▶ ACTION ITEM: Look through the data below. Collect every line where the word "Given" occurs.

(Beginning of DATASET CONTENT)

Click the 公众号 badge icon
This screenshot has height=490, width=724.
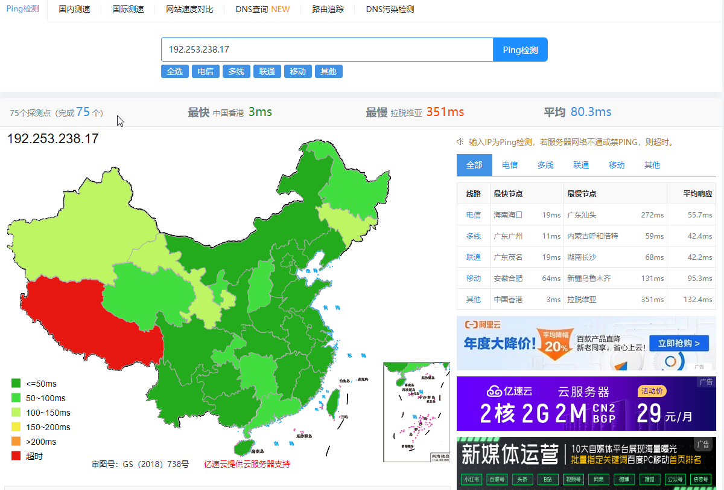(x=674, y=479)
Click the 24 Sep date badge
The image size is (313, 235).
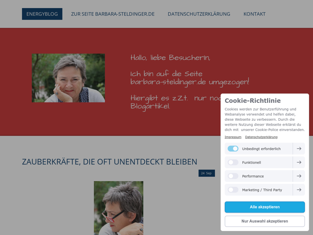tap(207, 173)
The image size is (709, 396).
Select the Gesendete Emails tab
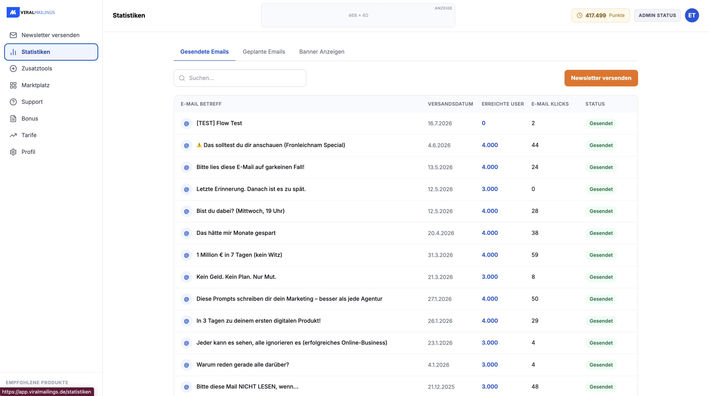[204, 52]
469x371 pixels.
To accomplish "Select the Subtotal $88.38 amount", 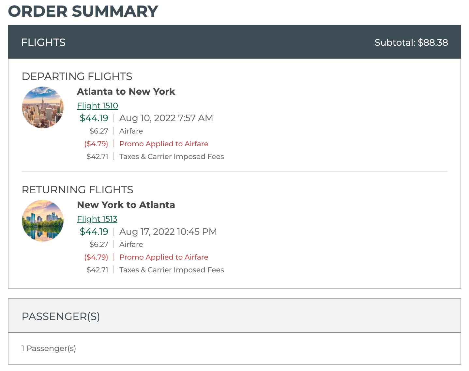I will click(x=411, y=42).

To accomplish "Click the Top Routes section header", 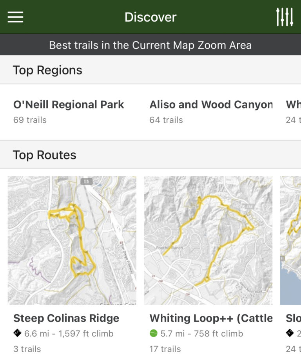I will tap(45, 155).
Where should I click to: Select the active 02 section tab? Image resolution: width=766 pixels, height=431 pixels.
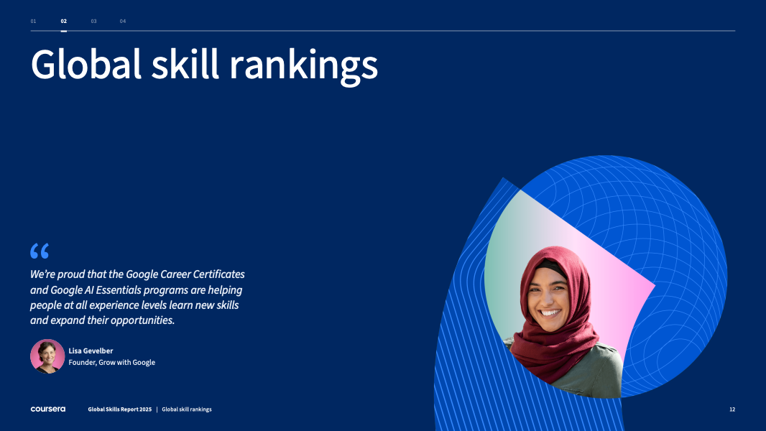(x=64, y=22)
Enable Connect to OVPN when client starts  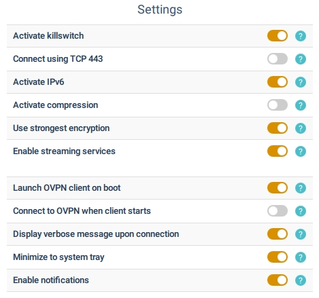click(x=278, y=211)
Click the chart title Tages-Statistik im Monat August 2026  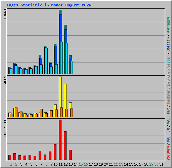[x=49, y=5]
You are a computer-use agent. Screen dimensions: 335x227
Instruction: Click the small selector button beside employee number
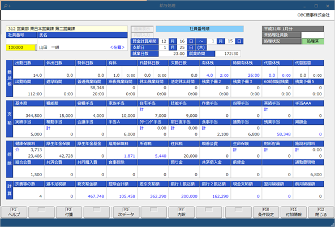36,47
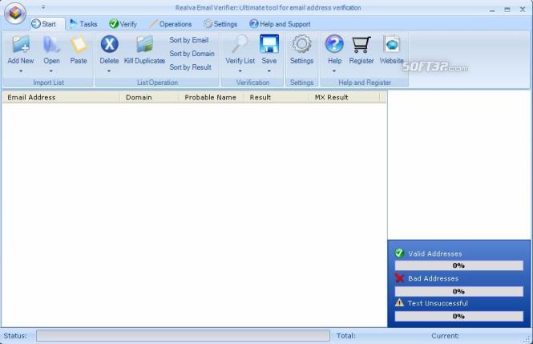Viewport: 533px width, 344px height.
Task: Expand the dropdown arrow under Open
Action: 51,71
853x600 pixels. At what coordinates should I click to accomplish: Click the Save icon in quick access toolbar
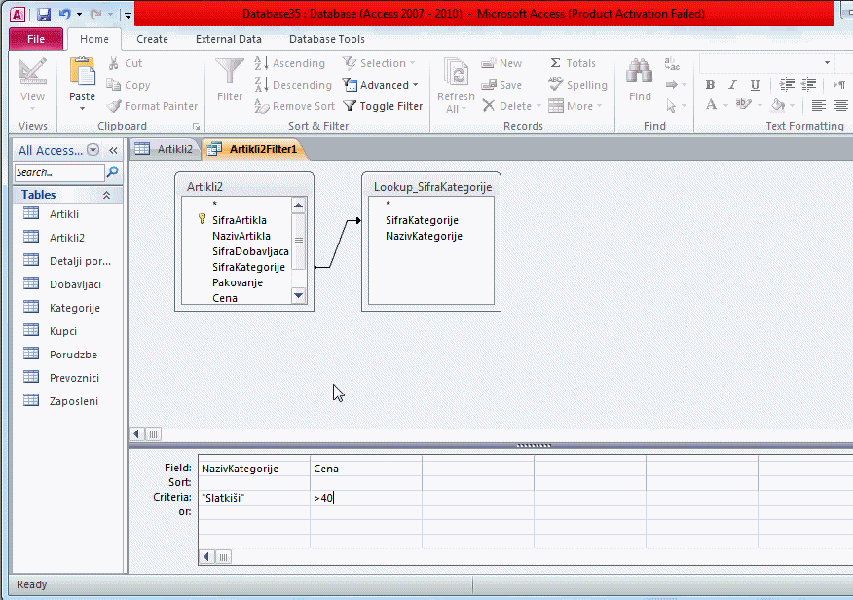point(44,15)
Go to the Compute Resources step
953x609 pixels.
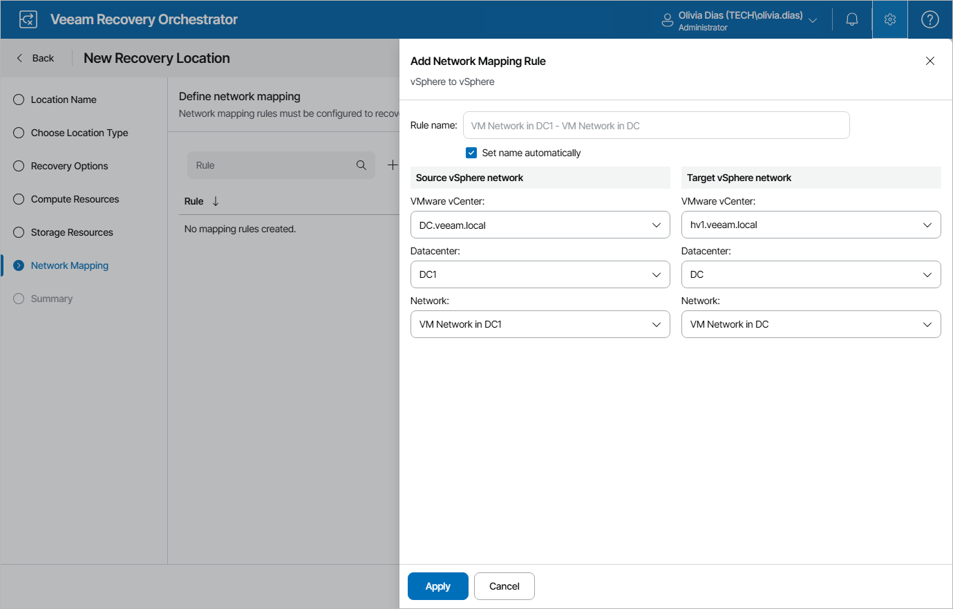tap(75, 199)
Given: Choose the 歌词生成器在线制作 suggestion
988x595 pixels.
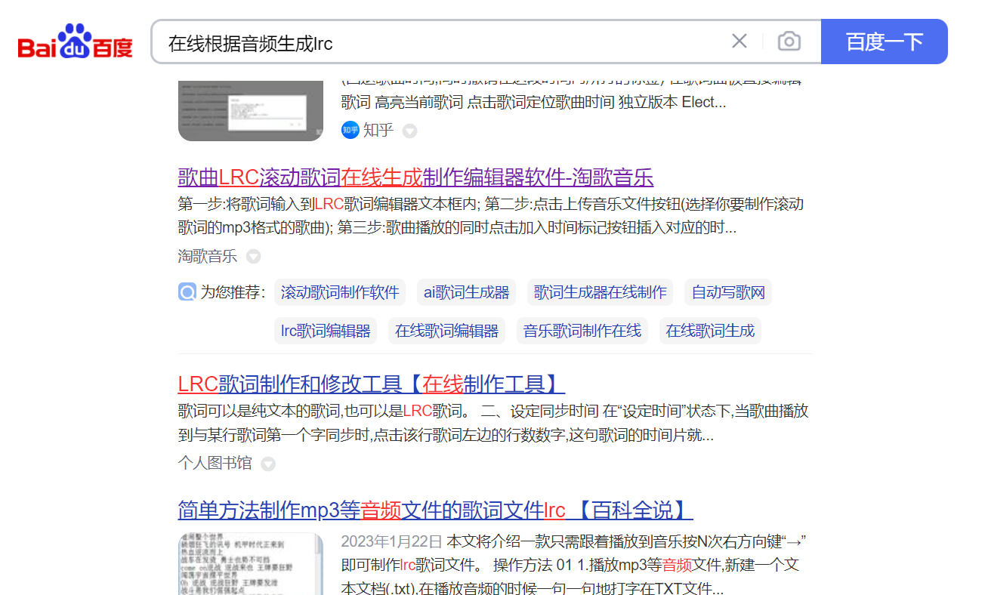Looking at the screenshot, I should [x=600, y=292].
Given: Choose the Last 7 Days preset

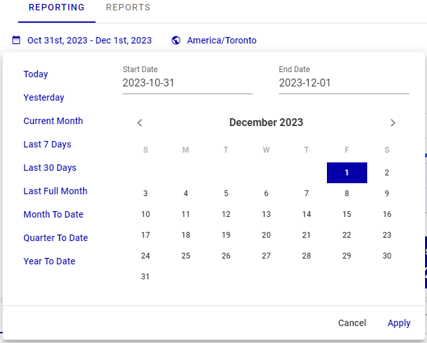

(End of DATASET CONTENT)

▶ ANSWER BOX:
Given: Choose the 歌词生成器在线制作 suggestion
Given: Choose the Last 7 Days preset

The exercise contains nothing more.